También se han visto tránsitos de la función judicial a la abogacía, o también a cargos políticos. Agotado el cargo –o la vocación de abogado–, vuelven a la judicatura pese a haber quedado ya marcados con una vinculación profesional o ideología determinada y, por tanto, con su independencia comprometida, aunque también hay casos de jueces que ostentan cargos públicos designados por un partido influyente, pasando después a otro partido de ideología incluso contraria con sorprendente habilidad. De hecho, hasta se inscriben una buena parte de ellos en asociaciones que la prensa califica sin pestañear de “progresistas” o “conservadoras”.

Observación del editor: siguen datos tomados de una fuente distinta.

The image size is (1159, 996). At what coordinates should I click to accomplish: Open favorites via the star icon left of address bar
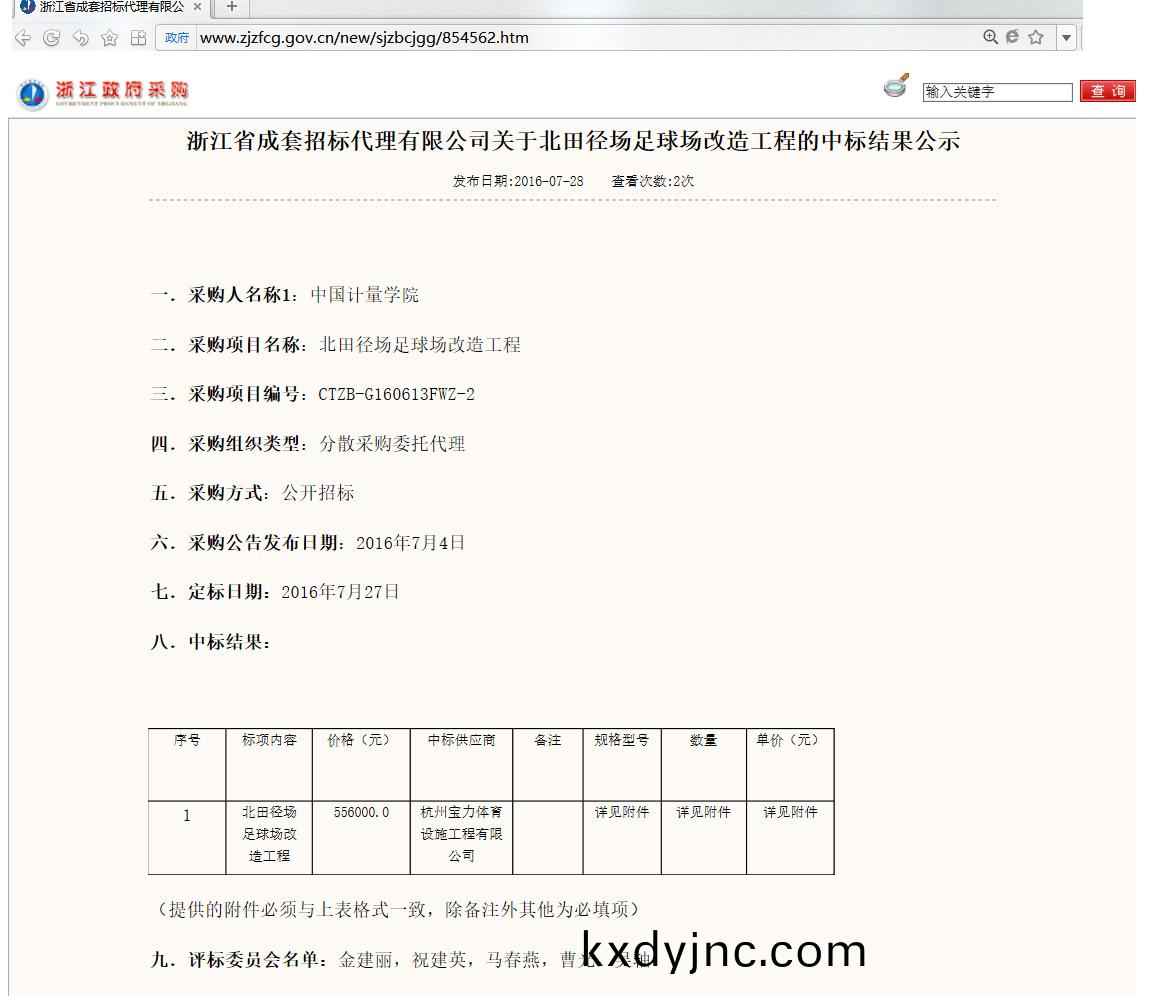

También aceptan algunos la impartición de conferencias en los más diversos foros, algunos ideológicamente muy sesgados y otros muy identificados en el ámbito económico y empresarial, siendo en ocasiones bastante bien pagados y generosamente agasajados. El problema es que no pocas veces, las empresas que organizan esos eventos tienen casos pendientes en los tribunales en los que sirven esos magistrados. En esos eventos, además, se conoce a muchas personas, se hacen amigos, se compadrea y hasta se pueden crear círculos de influencias que actúan como pequeñas sociedades secretas.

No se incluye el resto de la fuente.